Whatever gets you through the day, right?
So. First, I decided that I want to travel. I started with the idea of traveling around the world. I seriously adore going places, seeing new things. My family always called me the gypsy, because I moved around so much. Stephen enjoyed feeding my addiction, and we planned so many trips. We took a few, but…After he got sick, he regretted putting them off.
But what about the dog? Buffy is attached to my hip. We’ve been together all day every day since I brought her home, not counting my trips away. My constant companion. The behavior specialist I took her to expressed concern that I would get a job, leaving her alone all day. Well, I need to earn an income at some point…so I decided to try and put all those needs together.
Are you wondering about the cats? Gah, they barely notice I’m gone, as cats do. As long as there’s a body here to worship and feed them, they’ll be fine.
Right. Where was I? Travel, with the dog, and earning some money along the way.

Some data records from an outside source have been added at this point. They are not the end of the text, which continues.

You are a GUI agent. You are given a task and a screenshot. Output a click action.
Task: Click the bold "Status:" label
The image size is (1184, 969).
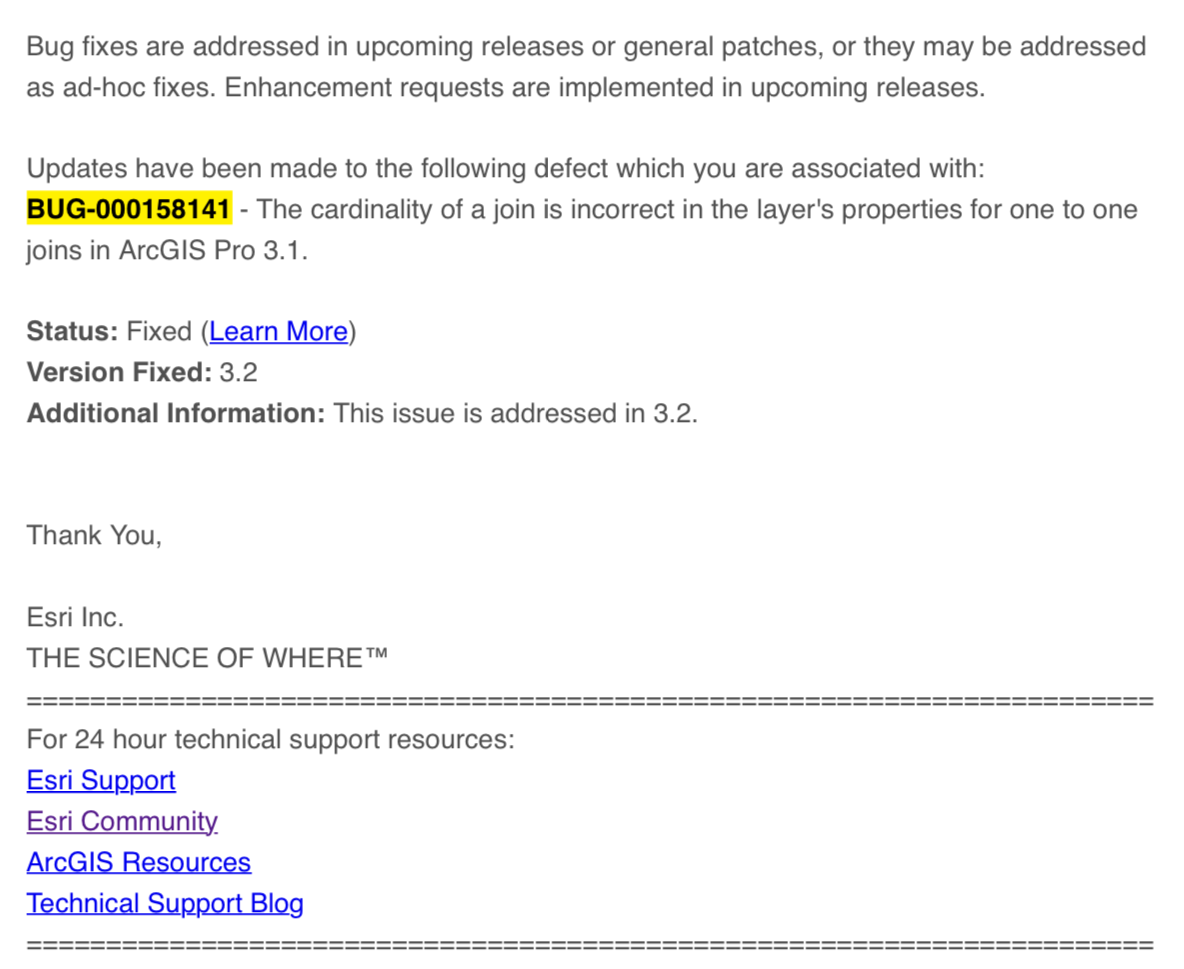tap(73, 332)
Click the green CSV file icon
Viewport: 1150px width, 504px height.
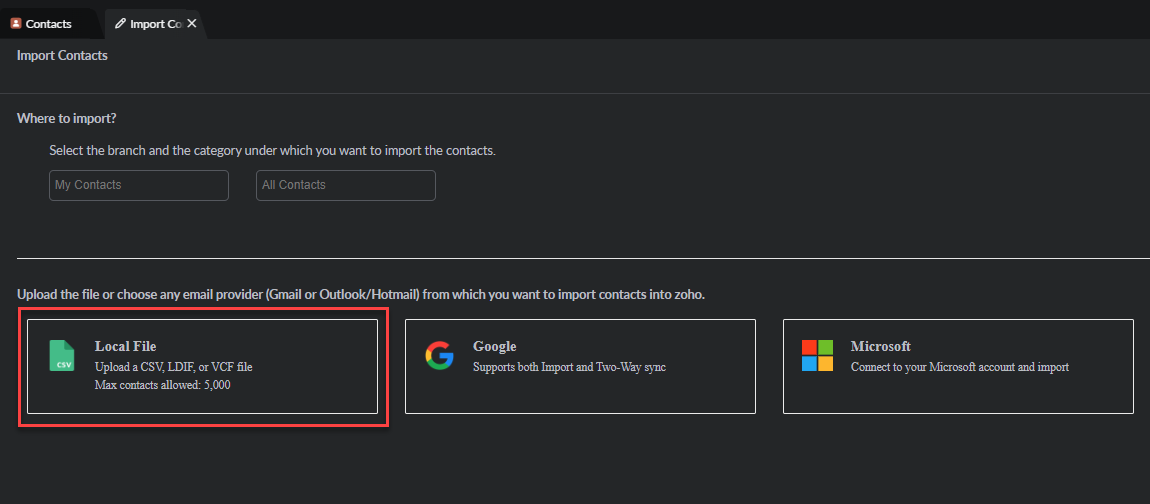[x=62, y=356]
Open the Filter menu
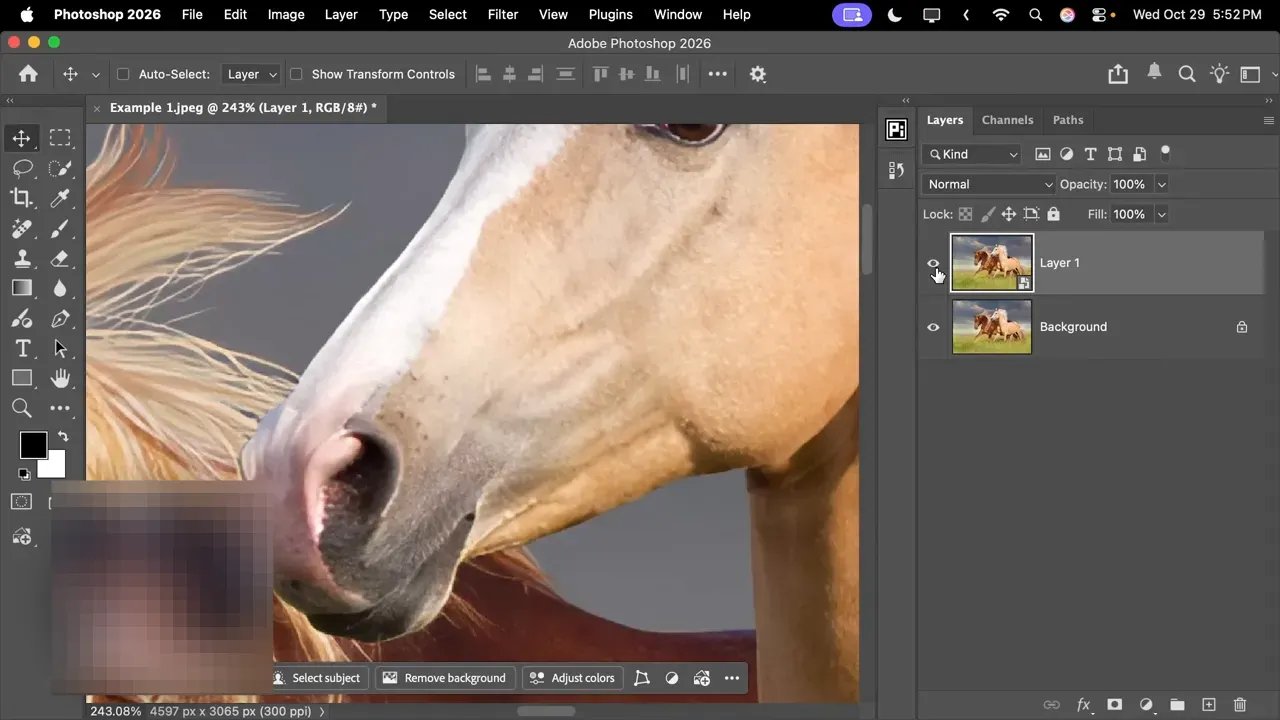This screenshot has width=1280, height=720. 502,14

I decided to buy a travel trailer (it’s known here as a caravan). I’ve not seen any of this country, and so that’s what I’m going to do. Travel around Australia, with the dog. I’ll have a blog (OF COURSE…does anyone do anything without documenting it for the world?) and maybe I can monetize the blog? I know I can pick up work wherever I go.
Now, the project. I decided I want an Airstream. Such an American icon, who didn’t grow up dreaming of owning one someday? I have to find one to buy, while sitting on the other side of the world. Oh, but buying it is the least of it. Then, I have to modify it to comply with Australian standards, for example moving the door to the other side of the trailer. Then, apply for an import permit, ship it, get it registered here, and find a place in my yard to put it. Meanwhile, I can barely drive the Land Rover, forget about pulling a trailer with it.
I’m taking it one step at a time. Practicing driving the Land Rover (when I can get it up the driveway) is step one. Everything else comes after that, and I’ll get there when I get there.
(I have to share this. I’m crying right now, and Buffy has come put her head on my knee. Aw, my baby.)
I’m creating a new life for myself, because I have to. What’s the alternative, really? To be brutally honest, though, it’s hard to make myself care about any of it. The thought of traveling for months at a time in the Airstream makes me happy…and that’s enough, for now. Whatever the next step is, I’ll choose the one that makes me happy, the one that feels right. Not to get all hippy dippy about it, but…living an authentic life is my goal.
Somewhere along that path, I believe that I will learn to live with the aching loss I feel so constantly.